§ **Stored records**
Segment Open

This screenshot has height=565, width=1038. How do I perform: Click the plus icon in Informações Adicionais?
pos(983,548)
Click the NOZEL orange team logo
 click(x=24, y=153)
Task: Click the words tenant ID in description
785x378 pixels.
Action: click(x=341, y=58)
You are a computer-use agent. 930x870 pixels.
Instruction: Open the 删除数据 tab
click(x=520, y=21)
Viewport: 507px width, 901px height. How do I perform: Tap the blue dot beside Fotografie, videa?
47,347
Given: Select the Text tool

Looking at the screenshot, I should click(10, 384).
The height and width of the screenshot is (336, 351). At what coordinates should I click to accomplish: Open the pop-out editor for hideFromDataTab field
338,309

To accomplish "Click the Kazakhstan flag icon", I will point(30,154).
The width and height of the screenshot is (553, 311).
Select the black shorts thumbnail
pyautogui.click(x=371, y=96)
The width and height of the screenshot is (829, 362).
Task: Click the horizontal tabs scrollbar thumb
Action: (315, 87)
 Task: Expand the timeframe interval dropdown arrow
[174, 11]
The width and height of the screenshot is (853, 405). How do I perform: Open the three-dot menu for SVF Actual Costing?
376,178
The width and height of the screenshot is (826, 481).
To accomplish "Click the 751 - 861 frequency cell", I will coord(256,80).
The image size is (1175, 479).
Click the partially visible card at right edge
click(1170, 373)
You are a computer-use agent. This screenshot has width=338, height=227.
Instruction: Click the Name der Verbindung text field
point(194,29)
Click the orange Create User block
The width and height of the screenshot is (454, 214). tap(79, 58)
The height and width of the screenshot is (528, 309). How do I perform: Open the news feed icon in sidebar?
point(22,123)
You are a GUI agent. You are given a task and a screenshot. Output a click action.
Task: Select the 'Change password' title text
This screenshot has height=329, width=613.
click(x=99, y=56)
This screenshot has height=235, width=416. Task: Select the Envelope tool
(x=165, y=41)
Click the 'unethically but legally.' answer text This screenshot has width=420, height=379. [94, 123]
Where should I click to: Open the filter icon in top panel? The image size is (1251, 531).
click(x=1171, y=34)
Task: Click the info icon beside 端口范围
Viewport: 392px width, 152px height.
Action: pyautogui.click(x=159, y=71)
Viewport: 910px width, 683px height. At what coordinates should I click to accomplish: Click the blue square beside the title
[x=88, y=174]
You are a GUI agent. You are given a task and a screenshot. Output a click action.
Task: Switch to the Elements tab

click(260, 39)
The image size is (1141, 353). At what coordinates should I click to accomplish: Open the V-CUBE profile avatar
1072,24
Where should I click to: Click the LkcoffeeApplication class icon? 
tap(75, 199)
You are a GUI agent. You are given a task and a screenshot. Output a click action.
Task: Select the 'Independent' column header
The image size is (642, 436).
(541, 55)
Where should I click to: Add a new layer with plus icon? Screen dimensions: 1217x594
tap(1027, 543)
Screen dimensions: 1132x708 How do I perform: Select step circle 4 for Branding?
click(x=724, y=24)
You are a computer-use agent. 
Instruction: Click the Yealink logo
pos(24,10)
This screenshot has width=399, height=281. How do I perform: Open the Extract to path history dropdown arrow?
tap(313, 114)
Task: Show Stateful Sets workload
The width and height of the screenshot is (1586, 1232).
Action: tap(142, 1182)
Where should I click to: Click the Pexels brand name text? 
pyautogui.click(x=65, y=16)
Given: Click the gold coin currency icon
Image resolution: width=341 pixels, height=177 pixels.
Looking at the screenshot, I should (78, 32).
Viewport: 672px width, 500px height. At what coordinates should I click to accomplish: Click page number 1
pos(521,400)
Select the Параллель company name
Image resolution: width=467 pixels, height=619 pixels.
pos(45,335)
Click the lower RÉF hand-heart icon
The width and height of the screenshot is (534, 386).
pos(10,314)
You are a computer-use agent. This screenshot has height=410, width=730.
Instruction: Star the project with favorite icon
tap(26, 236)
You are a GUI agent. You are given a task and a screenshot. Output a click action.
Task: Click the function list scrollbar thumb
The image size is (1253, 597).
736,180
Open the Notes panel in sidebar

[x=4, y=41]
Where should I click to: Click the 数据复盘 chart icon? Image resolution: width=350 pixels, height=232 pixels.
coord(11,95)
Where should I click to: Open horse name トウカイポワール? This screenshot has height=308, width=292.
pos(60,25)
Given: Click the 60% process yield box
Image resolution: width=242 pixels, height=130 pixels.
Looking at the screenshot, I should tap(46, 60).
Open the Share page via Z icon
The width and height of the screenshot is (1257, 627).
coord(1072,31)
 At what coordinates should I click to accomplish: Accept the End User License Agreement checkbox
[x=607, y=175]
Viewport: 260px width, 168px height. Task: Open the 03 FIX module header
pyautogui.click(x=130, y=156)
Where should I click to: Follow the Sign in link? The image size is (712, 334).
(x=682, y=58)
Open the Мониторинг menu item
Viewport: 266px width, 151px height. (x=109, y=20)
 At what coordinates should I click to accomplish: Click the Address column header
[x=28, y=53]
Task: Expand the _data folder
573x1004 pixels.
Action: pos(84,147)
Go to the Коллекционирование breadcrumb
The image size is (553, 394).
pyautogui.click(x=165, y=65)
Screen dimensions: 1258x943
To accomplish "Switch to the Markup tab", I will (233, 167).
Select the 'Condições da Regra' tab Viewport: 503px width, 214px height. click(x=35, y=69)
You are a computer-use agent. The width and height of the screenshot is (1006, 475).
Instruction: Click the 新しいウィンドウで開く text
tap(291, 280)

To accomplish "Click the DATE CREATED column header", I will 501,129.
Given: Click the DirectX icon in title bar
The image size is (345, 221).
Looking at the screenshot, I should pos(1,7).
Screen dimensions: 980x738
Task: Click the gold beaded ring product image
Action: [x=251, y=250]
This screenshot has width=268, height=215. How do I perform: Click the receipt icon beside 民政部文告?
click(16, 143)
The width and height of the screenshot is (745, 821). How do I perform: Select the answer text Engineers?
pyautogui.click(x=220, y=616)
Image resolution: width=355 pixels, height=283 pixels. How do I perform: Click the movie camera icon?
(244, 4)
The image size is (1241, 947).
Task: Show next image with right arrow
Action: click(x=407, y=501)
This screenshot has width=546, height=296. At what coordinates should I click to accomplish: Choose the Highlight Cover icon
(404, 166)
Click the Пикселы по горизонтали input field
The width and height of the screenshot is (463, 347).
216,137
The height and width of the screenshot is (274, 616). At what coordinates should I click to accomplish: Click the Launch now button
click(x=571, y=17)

Segment Closed

§ **Problem requirements**
Start with the line above that contains "Select the Параллель company name" and stop after the line that contains "Given: Click the 60% process yield box". Output those lines exactly, and only those.

§ **Answer area**
Select the Параллель company name
Image resolution: width=467 pixels, height=619 pixels.
pos(45,335)
Click the lower RÉF hand-heart icon
The width and height of the screenshot is (534, 386).
pos(10,314)
You are a computer-use agent. This screenshot has height=410, width=730.
Instruction: Star the project with favorite icon
tap(26, 236)
You are a GUI agent. You are given a task and a screenshot. Output a click action.
Task: Click the function list scrollbar thumb
The image size is (1253, 597).
736,180
Open the Notes panel in sidebar

[x=4, y=41]
Where should I click to: Click the 数据复盘 chart icon? Image resolution: width=350 pixels, height=232 pixels.
coord(11,95)
Where should I click to: Open horse name トウカイポワール? This screenshot has height=308, width=292.
pos(60,25)
Given: Click the 60% process yield box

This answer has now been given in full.